La République démocratique du Congo poursuit l’adaptation de sa politique minière aux évolutions des marchés mondiaux. Réuni en Conseil des ministres le vendredi 29 mai, le gouvernement a examiné et adopté un projet de décret présenté par le ministre des Mines, Louis Watum Kabamba, visant à compléter le décret n°18/042 du 24 novembre 2018 relatif aux substances minérales stratégiques.
Jusqu’à présent, le cobalt, le germanium et la colombo-tantalite, plus connue sous le nom de coltan, figuraient parmi les substances reconnues comme stratégiques. Le nouveau texte élargit désormais cette catégorie à plusieurs minerais considérés comme essentiels pour les industries de pointe et la transition énergétique.
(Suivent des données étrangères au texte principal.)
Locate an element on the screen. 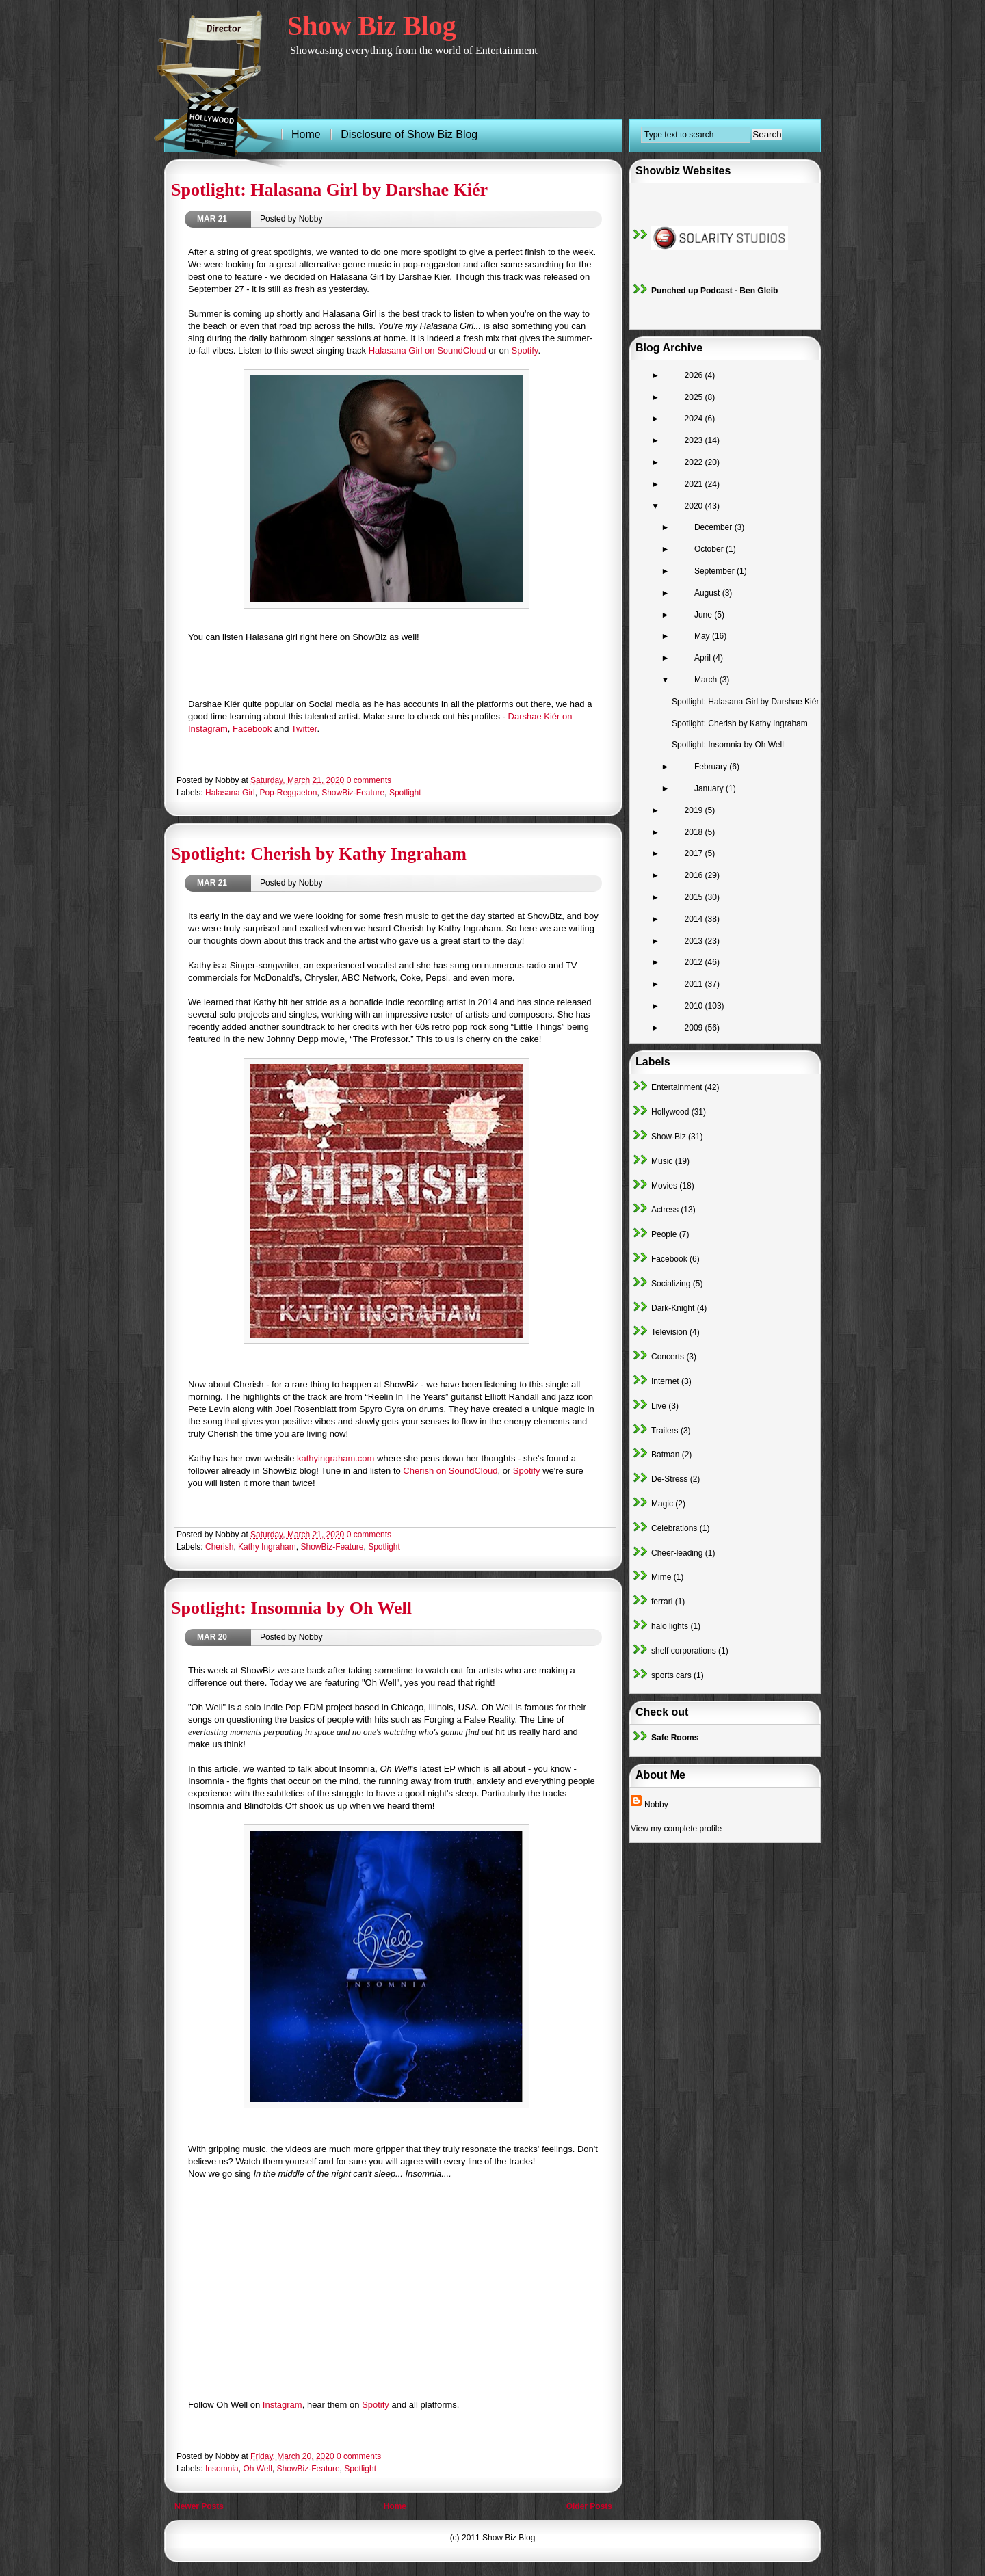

Parmi les ressources nouvellement intégrées figurent le tantale, le niobium, le tungstène, le lithium et l’uranium. Selon l’exécutif, cette révision est motivée par « l’évolution des marchés de matières premières critiques et l’importance croissante de plusieurs substances minérales tant pour les filières stratégiques que pour les technologies émergentes et le secteur de l’énergie nucléaire ».
Le gouvernement estime qu’il est devenu nécessaire d’intégrer ces minerais à la liste des substances stratégiques au regard de leurs nombreuses applications industrielles. L’objectif affiché est de renforcer l’encadrement de leur exploitation dans un contexte où ces ressources occupent une place centrale dans les enjeux économiques et géopolitiques mondiaux.
Pour les autorités congolaises, la démarche répond à un double impératif économique et souverain. L’exécutif affirme vouloir tirer pleinement profit du caractère critique et géostratégique de ces ressources dont regorge le sous-sol congolais. Le lithium, indispensable à la fabrication des batteries, et l’uranium, ressource clé pour l’énergie nucléaire, figurent parmi les minerais les plus concernés par cette nouvelle orientation.
Cette décision intervient alors que la demande mondiale en métaux liés à la transition énergétique connaît une forte progression. Le tungstène et le tantale, largement utilisés dans les secteurs de l’aéronautique, de l’électronique et de l’armement, feront désormais l’objet d’un suivi plus rigoureux au sein de leur chaîne de valeur.
Après débat et délibération, le Conseil des ministres a validé le projet de décret. Cette adoption offre au gouvernement des instruments juridiques renforcés pour négocier, taxer et assurer le suivi de ces substances désormais considérées comme des actifs stratégiques.
À travers cette réforme, la RDC entend passer du statut de simple fournisseur de matières premières à celui d’acteur capable de mieux valoriser ses ressources naturelles. L’opérationnalisation de ces nouvelles dispositions, notamment en matière de contrôle, de traçabilité et de retombées locales, constituera toutefois un enjeu déterminant pour traduire ce nouveau statut en bénéfices concrets.